SUPPLIED MATERIAL –
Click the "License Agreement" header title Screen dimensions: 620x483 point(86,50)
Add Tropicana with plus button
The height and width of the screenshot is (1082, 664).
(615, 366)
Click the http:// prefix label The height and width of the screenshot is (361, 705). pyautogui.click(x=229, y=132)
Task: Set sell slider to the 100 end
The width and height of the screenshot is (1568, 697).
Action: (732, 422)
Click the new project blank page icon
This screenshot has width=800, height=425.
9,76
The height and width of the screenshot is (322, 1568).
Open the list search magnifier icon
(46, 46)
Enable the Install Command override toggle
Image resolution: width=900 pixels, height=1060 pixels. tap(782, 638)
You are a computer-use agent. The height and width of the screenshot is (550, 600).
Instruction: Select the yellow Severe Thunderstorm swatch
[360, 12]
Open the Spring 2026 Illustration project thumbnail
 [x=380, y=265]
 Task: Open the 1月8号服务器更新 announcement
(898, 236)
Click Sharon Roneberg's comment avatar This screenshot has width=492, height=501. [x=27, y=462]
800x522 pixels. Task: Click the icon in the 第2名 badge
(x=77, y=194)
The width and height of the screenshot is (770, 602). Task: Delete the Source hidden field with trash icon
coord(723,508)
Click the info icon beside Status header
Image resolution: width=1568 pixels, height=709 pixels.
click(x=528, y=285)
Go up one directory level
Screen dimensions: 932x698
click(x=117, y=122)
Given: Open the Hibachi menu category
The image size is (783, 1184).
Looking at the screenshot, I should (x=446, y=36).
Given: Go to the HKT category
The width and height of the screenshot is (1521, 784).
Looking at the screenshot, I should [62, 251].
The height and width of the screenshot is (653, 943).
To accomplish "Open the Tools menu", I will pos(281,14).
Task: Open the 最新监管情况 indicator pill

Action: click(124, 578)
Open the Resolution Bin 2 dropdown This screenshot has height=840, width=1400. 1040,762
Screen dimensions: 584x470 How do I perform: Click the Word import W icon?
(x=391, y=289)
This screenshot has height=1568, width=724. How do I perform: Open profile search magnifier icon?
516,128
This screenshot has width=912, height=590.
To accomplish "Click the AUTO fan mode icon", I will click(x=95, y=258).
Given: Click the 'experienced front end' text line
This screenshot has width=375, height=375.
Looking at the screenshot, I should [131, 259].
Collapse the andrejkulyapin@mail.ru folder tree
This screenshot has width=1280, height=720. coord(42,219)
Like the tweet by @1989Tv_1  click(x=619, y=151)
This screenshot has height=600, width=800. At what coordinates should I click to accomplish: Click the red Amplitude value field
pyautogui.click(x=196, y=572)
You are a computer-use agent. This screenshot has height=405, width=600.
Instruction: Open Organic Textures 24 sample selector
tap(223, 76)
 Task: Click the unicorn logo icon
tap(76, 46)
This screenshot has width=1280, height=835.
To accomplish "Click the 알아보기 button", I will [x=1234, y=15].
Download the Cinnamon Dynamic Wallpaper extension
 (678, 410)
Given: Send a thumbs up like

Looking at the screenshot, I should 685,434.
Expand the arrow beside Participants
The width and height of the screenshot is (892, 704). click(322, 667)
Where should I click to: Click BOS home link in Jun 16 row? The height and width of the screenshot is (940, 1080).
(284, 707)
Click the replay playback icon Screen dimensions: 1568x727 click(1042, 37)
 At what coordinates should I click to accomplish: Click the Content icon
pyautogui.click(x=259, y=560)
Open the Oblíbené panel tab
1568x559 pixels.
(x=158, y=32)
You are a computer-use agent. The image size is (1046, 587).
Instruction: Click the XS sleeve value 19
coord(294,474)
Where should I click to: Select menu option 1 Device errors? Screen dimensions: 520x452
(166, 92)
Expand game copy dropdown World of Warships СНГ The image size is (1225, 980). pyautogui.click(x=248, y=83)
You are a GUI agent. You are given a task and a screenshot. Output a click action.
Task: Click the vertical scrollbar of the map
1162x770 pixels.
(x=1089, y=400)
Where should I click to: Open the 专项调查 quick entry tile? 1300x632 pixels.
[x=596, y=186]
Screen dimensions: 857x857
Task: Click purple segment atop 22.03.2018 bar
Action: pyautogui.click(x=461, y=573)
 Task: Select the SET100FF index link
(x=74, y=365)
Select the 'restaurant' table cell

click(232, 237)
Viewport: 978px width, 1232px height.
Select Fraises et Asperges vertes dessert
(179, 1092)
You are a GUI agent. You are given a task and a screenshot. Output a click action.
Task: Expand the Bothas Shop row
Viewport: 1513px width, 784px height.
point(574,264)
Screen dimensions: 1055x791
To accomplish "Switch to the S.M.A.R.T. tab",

WHAT TO DO –
Restate the whole listing word for word so that no line differs from the original.

TASK RESPONSE –
Click the "License Agreement" header title Screen dimensions: 620x483 point(86,50)
Add Tropicana with plus button
The height and width of the screenshot is (1082, 664).
(615, 366)
Click the http:// prefix label The height and width of the screenshot is (361, 705). pyautogui.click(x=229, y=132)
Task: Set sell slider to the 100 end
The width and height of the screenshot is (1568, 697).
Action: (732, 422)
Click the new project blank page icon
This screenshot has width=800, height=425.
9,76
The height and width of the screenshot is (322, 1568).
Open the list search magnifier icon
(46, 46)
Enable the Install Command override toggle
Image resolution: width=900 pixels, height=1060 pixels. tap(782, 638)
You are a computer-use agent. The height and width of the screenshot is (550, 600).
Instruction: Select the yellow Severe Thunderstorm swatch
[360, 12]
Open the Spring 2026 Illustration project thumbnail
 [x=380, y=265]
 Task: Open the 1月8号服务器更新 announcement
(898, 236)
Click Sharon Roneberg's comment avatar This screenshot has width=492, height=501. [x=27, y=462]
800x522 pixels. Task: Click the icon in the 第2名 badge
(x=77, y=194)
The width and height of the screenshot is (770, 602). Task: Delete the Source hidden field with trash icon
coord(723,508)
Click the info icon beside Status header
Image resolution: width=1568 pixels, height=709 pixels.
click(x=528, y=285)
Go up one directory level
Screen dimensions: 932x698
click(x=117, y=122)
Given: Open the Hibachi menu category
The image size is (783, 1184).
Looking at the screenshot, I should (x=446, y=36).
Given: Go to the HKT category
The width and height of the screenshot is (1521, 784).
Looking at the screenshot, I should [62, 251].
The height and width of the screenshot is (653, 943).
To accomplish "Open the Tools menu", I will pos(281,14).
Task: Open the 最新监管情况 indicator pill

Action: click(124, 578)
Open the Resolution Bin 2 dropdown This screenshot has height=840, width=1400. 1040,762
Screen dimensions: 584x470 How do I perform: Click the Word import W icon?
(x=391, y=289)
This screenshot has height=1568, width=724. How do I perform: Open profile search magnifier icon?
516,128
This screenshot has width=912, height=590.
To accomplish "Click the AUTO fan mode icon", I will click(x=95, y=258).
Given: Click the 'experienced front end' text line
This screenshot has width=375, height=375.
Looking at the screenshot, I should [131, 259].
Collapse the andrejkulyapin@mail.ru folder tree
This screenshot has width=1280, height=720. coord(42,219)
Like the tweet by @1989Tv_1  click(x=619, y=151)
This screenshot has height=600, width=800. At what coordinates should I click to accomplish: Click the red Amplitude value field
pyautogui.click(x=196, y=572)
You are a computer-use agent. This screenshot has height=405, width=600.
Instruction: Open Organic Textures 24 sample selector
tap(223, 76)
 Task: Click the unicorn logo icon
tap(76, 46)
This screenshot has width=1280, height=835.
To accomplish "Click the 알아보기 button", I will [x=1234, y=15].
Download the Cinnamon Dynamic Wallpaper extension
 (678, 410)
Given: Send a thumbs up like

Looking at the screenshot, I should 685,434.
Expand the arrow beside Participants
The width and height of the screenshot is (892, 704). click(322, 667)
Where should I click to: Click BOS home link in Jun 16 row? The height and width of the screenshot is (940, 1080).
(284, 707)
Click the replay playback icon Screen dimensions: 1568x727 click(1042, 37)
 At what coordinates should I click to accomplish: Click the Content icon
pyautogui.click(x=259, y=560)
Open the Oblíbené panel tab
1568x559 pixels.
(x=158, y=32)
You are a computer-use agent. The image size is (1046, 587).
Instruction: Click the XS sleeve value 19
coord(294,474)
Where should I click to: Select menu option 1 Device errors? Screen dimensions: 520x452
(166, 92)
Expand game copy dropdown World of Warships СНГ The image size is (1225, 980). pyautogui.click(x=248, y=83)
You are a GUI agent. You are given a task and a screenshot. Output a click action.
Task: Click the vertical scrollbar of the map
1162x770 pixels.
(x=1089, y=400)
Where should I click to: Open the 专项调查 quick entry tile? 1300x632 pixels.
[x=596, y=186]
Screen dimensions: 857x857
Task: Click purple segment atop 22.03.2018 bar
Action: pyautogui.click(x=461, y=573)
 Task: Select the SET100FF index link
(x=74, y=365)
Select the 'restaurant' table cell

click(232, 237)
Viewport: 978px width, 1232px height.
Select Fraises et Asperges vertes dessert
(179, 1092)
You are a GUI agent. You are given a task and a screenshot. Output a click action.
Task: Expand the Bothas Shop row
Viewport: 1513px width, 784px height.
point(574,264)
Screen dimensions: 1055x791
To accomplish "Switch to the S.M.A.R.T. tab",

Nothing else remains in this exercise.